Finance expenses comprise interest expense on borrowings, unwinding of
discount on provisions, changes in the fair value of financial assets at fair value
through profit or loss and impairment losses recognised on financial assets
(except for trade receivables).
e) Grant expenditure
Grants are those grants awarded if the grant application meets the specified
criteria and are recognised as expenditure when an application that meets the
specified criteria for the grant has been approved by the Board and the approval
has been communicated to the applicant.
Grants under $50,000 are recognised as expenditure when they become payable
unless there is an obligation in the deed of fund for multiple year payments.
Where there are multiple year payments these have been recognised in
provisions.
Grants over $50,000 are not recognised as expenditure until milestone reporting
is received. Grants that are not recognised are recorded as contingent liabilities.

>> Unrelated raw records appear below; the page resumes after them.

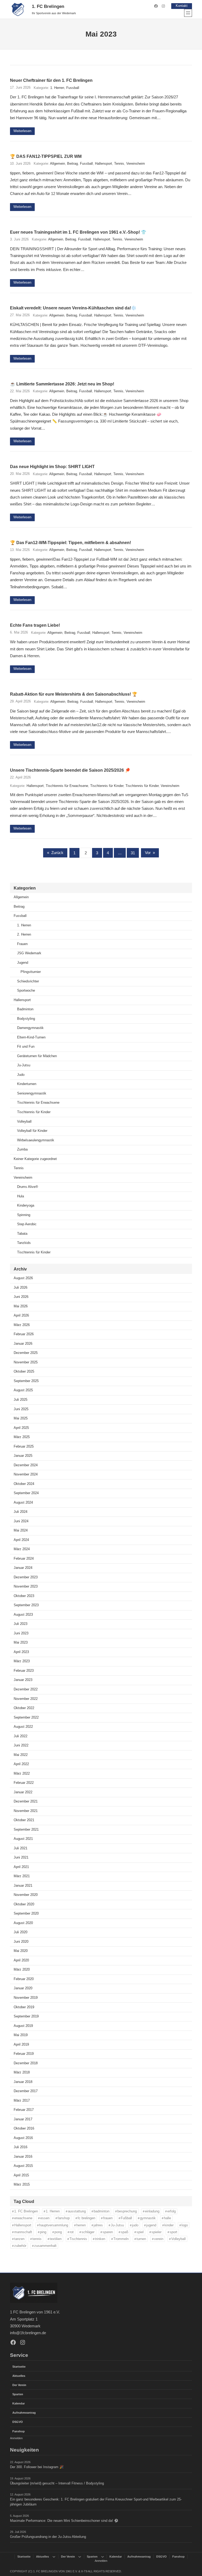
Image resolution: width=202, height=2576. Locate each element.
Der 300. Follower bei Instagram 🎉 (37, 2467)
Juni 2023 (21, 1633)
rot (72, 2232)
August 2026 (23, 1278)
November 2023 (26, 1586)
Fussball (72, 88)
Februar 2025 (24, 1446)
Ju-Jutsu (23, 1065)
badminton (101, 2211)
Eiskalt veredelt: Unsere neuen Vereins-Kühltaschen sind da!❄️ (73, 307)
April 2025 (21, 1428)
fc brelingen (86, 2218)
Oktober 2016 (24, 2128)
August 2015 (23, 2166)
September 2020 (26, 1913)
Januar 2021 (23, 1885)
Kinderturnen (26, 1084)
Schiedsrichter (28, 981)
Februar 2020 (24, 1979)
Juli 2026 (20, 1287)
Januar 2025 (23, 1456)
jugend (151, 2225)
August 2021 (23, 1839)
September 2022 (26, 1717)
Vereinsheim (135, 163)
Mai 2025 (21, 1418)
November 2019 (26, 1998)
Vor (150, 852)
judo (135, 2225)
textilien (56, 2239)
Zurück (55, 852)
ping (43, 2232)
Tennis (119, 163)
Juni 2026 (21, 1297)
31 (133, 853)
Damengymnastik (30, 1028)
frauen (108, 2218)
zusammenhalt (45, 2246)
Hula (20, 1196)
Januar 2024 (23, 1568)
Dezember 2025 (26, 1353)
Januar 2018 (23, 2082)
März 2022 (22, 1773)
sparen (108, 2232)
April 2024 (21, 1540)
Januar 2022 (23, 1792)
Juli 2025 (20, 1400)
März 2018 (22, 2072)
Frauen (22, 944)
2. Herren (24, 934)
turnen (141, 2239)
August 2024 (23, 1502)
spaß (124, 2232)
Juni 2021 (21, 1857)
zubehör (20, 2246)
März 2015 (22, 2184)
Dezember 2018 (26, 2063)
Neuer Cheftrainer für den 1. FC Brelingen (51, 80)
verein (158, 2239)
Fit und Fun (25, 1046)
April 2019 (21, 2044)
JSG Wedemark (29, 953)
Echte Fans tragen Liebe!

f) Property, plant and equipment
Property, plant, and equipment consists of the following asset classes:
office equipment. The assets classes are measured at cost, less accumulated
depreciation and impairment losses.
Additions
The cost of an item of property, plant, and equipment is recognised as an asset
only when it is probable that future economic benefits or service potential
associated with the item will flow to the Trust and the cost of the item can be
measured reliably.
In most instances, an item of property, plant, and equipment is initially
recognised at its cost. Where an asset is acquired at no cost, or for a nominal cost,
it is recognised at its fair value as at the date of acquisition.
Disposals
Gains and losses on disposals are determined by comparing the proceeds with
the carrying amount of the asset. Gains and losses on disposals are reported net
in the surplus or deficit. When revalued assets are sold, the amounts included in
revaluation reserves in respect of those assets are transferred to general funds.
Subsequent costs
Costs incurred subsequent to initial acquisition are capitalised only when it is
probable that future economic benefits or service potential associated with the
item will flow to the Trust and the cost of the item can be measured reliably.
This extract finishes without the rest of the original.